The problem is, the cap doesnt have enough capacity to keep voltage from dipping. You just said yourself a cap wont power an amp for 1 second. If it can't power it for 1 second, what good is it doing you? The bigger alternator is what helps.


----------



## maniak2005 (Mar 13, 2005)

the cap helps on the instant bass notes it's not a lead acid battery the alt will help but it can't supply the instant power change(s) of bass.
I want you to explain to me how the cap dosen't have enough capacity. It's not a [/B]battery. that's it's main purpose to keep a constant power flow with no voltage dips


----------



## Stealth (Jun 7, 2003)

> _Originally posted by draarong2004_@Mar 18 2005, 02:48 AM
> *lets put it this way, cap=waste of money....lol
> [snapback]2867454[/snapback]​*


right. 

unless if you're going for show, because i hate to admit it, but to see a well-designed system with two or three capacitors lined up with their blue volt-meter LEDs, they may be pointless, but they look cool


----------



## maniak2005 (Mar 13, 2005)

alt always needs to be upgraded that's the bottem line but the cap will help. i have never used one personally but i know alot of people that frying alts untill it was installed. Some people like them some don't anyways were all trying to do 1 thing while were driving down the street uffin:


----------



## draarong2004 (Feb 20, 2005)

> _Originally posted by maniak2005_@Mar 19 2005, 09:45 PM
> *alt always needs to be upgraded that's the bottem line but the cap will help. i have never used one personally but i know alot of people that frying alts untill it was installed. Some people like them some don't anyways were all trying to do 1 thing while were driving down the street  uffin:
> [snapback]2874615[/snapback]​*


ok, your starting to get annoying, you never need a cap, it might look cool in a show setup, but you never need a cap, just upgrade the alt, and get a 2nd or 3rd battery, only reason you would fry an alt, is because its not big enough for the load being drawn, and a cap isnt gonna help any, only way it would help, is by restricting how much power goes to the amp, yes restrictin, aka less power to the subs.
stop trying to give advice that you heard from the guy that works at radio shack, you'll only look like a n00b doing that.


----------



## ibanender (Jan 31, 2004)

> _Originally posted by maniak2005_@Mar 19 2005, 10:21 PM
> *the cap helps on the instant bass notes it's not a lead acid battery the alt will help but it can't supply the instant power change(s) of bass.
> I want you to explain to me how the cap dosen't have enough capacity. It's not a *battery. that's it's main purpose to keep a constant power flow with  no voltage dips
> [snapback]2874490[/snapback]​[/b]


When you start your car, do you have to wait for the battery to get power? Hey what do ya know, thats instant power. What does an alternator do? It constantly supplies power, which means there is no physical way to have a delay in power supply. You want me to explain how a cap doesn't have enough capacity? Let's get schooled shall we?!
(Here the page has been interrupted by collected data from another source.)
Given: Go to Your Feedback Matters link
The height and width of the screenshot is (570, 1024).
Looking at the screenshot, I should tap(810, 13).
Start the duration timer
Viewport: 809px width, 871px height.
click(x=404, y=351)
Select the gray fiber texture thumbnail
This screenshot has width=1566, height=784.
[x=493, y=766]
1 Farad is = to 1 Coulumb per 1 volt
1 Coulumb is = amps per seconds

Do the math, 1 farad is good for 4.2 amps for 3 seconds at 12.6v and even if you had 14.4v (which you dont) its still 4.8 amps for 3 seconds.

An amplifier that does 1000 watts, at 70% efficiency and 13.6v (typical class D on common in car voltage) will draw 105 amps. When you have over 100 amps of draw, where is it that 4 amps helps? That's 3% of whats being drawn. There have been tests that show caps keep your voltage constantly lower than without the cap. Constant voltage (if that even happened) does you no good when its lower than without.


----------



## ibanender (Jan 31, 2004)

> _Originally posted by maniak2005_@Mar 19 2005, 10:45 PM
> *alt always needs to be upgraded that's the bottem line but the cap will help. i have never used one personally but i know alot of people that frying alts untill it was installed. Some people like them some don't anyways were all trying to do 1 thing while were driving down the street  uffin:
> [snapback]2874615[/snapback]​*


You've never owned one, but you're the expert on them? Why don't you own one if they are so great?


----------



## maniak2005 (Mar 13, 2005)

i have built small caps out of nickels and dimes and wax paper my father teaches electronics. so i know what i'm talkingh about. second if caps were pointless than why do almost every competitor use them. And a cap is not to supplt amps it's to supply voltage. a cap once fully charged will not draw any more power. and how is a cap going to restrict power when it's wired in parallel. I can'rt stand the people at radio shaft because they don't know what they're talking about. and adding batteries dosen't do anything more than allow the stereo to play longer with the vehicle turned off. ask any real pro why they work and how they work because your trying to argue something that it's not even for. lights dim on your car because your alt can't supply the voltage when the bass amp needs it so the voltage level falls thus making the light dim. i will look through past magazines where the questions have been asked from other people and i will post them on here


----------



## 1ofaknd (May 31, 2003)

> _Originally posted by ibanender_@Mar 20 2005, 09:26 AM
> *
> Do the math, 1 farad is good for 4.2 amps for 3 seconds at 12.6v and even if you had 14.4v (which you dont) its still 4.8 amps for 3 seconds.
> 
> [snapback]2875995[/snapback]​*


heeeyyy....i maintain 14.4V in my car :biggrin:


----------



## 1ofaknd (May 31, 2003)

> _Originally posted by maniak2005_@Mar 20 2005, 04:58 PM
> *i have built small caps out of nickels and dimes and wax paper my father teaches electronics. so i know what i'm talkingh about. second if caps were pointless than why do  almost every competitor use them.
> 
> 
> ...


name a REAL competitor who rely's on caps to win.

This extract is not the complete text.